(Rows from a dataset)

────────

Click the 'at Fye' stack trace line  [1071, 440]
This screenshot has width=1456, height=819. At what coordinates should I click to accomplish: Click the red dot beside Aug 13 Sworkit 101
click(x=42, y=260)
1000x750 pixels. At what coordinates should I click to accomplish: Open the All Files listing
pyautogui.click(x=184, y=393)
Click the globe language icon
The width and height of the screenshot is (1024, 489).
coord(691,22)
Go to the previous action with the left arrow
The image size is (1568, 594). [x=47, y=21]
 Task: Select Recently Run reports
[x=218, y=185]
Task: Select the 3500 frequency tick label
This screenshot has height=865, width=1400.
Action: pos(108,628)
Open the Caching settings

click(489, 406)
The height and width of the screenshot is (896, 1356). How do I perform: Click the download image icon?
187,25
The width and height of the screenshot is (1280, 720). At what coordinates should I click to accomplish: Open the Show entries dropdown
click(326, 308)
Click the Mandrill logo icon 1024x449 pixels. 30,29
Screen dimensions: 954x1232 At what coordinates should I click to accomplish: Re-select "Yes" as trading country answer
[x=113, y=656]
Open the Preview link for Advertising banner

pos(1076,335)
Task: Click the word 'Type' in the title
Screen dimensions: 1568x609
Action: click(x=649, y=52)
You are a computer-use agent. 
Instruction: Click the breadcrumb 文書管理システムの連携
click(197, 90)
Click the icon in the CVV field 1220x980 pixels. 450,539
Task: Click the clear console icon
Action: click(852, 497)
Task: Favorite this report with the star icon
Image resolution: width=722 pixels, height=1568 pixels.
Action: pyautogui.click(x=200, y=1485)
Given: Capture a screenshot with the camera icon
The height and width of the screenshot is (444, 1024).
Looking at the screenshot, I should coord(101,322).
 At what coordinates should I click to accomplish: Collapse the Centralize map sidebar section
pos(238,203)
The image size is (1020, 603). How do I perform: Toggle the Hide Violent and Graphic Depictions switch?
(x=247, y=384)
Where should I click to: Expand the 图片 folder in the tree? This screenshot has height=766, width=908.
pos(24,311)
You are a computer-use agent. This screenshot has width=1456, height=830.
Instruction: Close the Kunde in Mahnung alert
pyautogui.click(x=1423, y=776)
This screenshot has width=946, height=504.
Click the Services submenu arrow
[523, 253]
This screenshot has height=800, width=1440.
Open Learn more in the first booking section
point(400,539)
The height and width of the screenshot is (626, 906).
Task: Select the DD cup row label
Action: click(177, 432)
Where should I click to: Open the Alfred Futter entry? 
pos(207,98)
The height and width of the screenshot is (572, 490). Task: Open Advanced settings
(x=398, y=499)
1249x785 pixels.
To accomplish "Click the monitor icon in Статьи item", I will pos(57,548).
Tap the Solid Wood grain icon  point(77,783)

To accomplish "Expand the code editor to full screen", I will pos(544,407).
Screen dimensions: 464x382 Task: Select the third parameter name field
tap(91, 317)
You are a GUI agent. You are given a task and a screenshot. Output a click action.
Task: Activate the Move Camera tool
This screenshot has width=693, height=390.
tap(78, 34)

────────

REQUIREMENTS » Copy all of the rows above word for word, with nothing changed.

FULL OUTPUT »
Click the 'at Fye' stack trace line  [1071, 440]
This screenshot has width=1456, height=819. At what coordinates should I click to accomplish: Click the red dot beside Aug 13 Sworkit 101
click(x=42, y=260)
1000x750 pixels. At what coordinates should I click to accomplish: Open the All Files listing
pyautogui.click(x=184, y=393)
Click the globe language icon
The width and height of the screenshot is (1024, 489).
coord(691,22)
Go to the previous action with the left arrow
The image size is (1568, 594). [x=47, y=21]
 Task: Select Recently Run reports
[x=218, y=185]
Task: Select the 3500 frequency tick label
This screenshot has height=865, width=1400.
Action: pos(108,628)
Open the Caching settings

click(489, 406)
The height and width of the screenshot is (896, 1356). How do I perform: Click the download image icon?
187,25
The width and height of the screenshot is (1280, 720). At what coordinates should I click to accomplish: Open the Show entries dropdown
click(326, 308)
Click the Mandrill logo icon 1024x449 pixels. 30,29
Screen dimensions: 954x1232 At what coordinates should I click to accomplish: Re-select "Yes" as trading country answer
[x=113, y=656]
Open the Preview link for Advertising banner

pos(1076,335)
Task: Click the word 'Type' in the title
Screen dimensions: 1568x609
Action: click(x=649, y=52)
You are a computer-use agent. 
Instruction: Click the breadcrumb 文書管理システムの連携
click(197, 90)
Click the icon in the CVV field 1220x980 pixels. 450,539
Task: Click the clear console icon
Action: click(852, 497)
Task: Favorite this report with the star icon
Image resolution: width=722 pixels, height=1568 pixels.
Action: pyautogui.click(x=200, y=1485)
Given: Capture a screenshot with the camera icon
The height and width of the screenshot is (444, 1024).
Looking at the screenshot, I should coord(101,322).
 At what coordinates should I click to accomplish: Collapse the Centralize map sidebar section
pos(238,203)
The image size is (1020, 603). How do I perform: Toggle the Hide Violent and Graphic Depictions switch?
(x=247, y=384)
Where should I click to: Expand the 图片 folder in the tree? This screenshot has height=766, width=908.
pos(24,311)
You are a computer-use agent. This screenshot has width=1456, height=830.
Instruction: Close the Kunde in Mahnung alert
pyautogui.click(x=1423, y=776)
This screenshot has width=946, height=504.
Click the Services submenu arrow
[523, 253]
This screenshot has height=800, width=1440.
Open Learn more in the first booking section
point(400,539)
The height and width of the screenshot is (626, 906).
Task: Select the DD cup row label
Action: click(177, 432)
Where should I click to: Open the Alfred Futter entry? 
pos(207,98)
The height and width of the screenshot is (572, 490). Task: Open Advanced settings
(x=398, y=499)
1249x785 pixels.
To accomplish "Click the monitor icon in Статьи item", I will pos(57,548).
Tap the Solid Wood grain icon  point(77,783)

To accomplish "Expand the code editor to full screen", I will pos(544,407).
Screen dimensions: 464x382 Task: Select the third parameter name field
tap(91, 317)
You are a GUI agent. You are given a task and a screenshot. Output a click action.
Task: Activate the Move Camera tool
This screenshot has width=693, height=390.
tap(78, 34)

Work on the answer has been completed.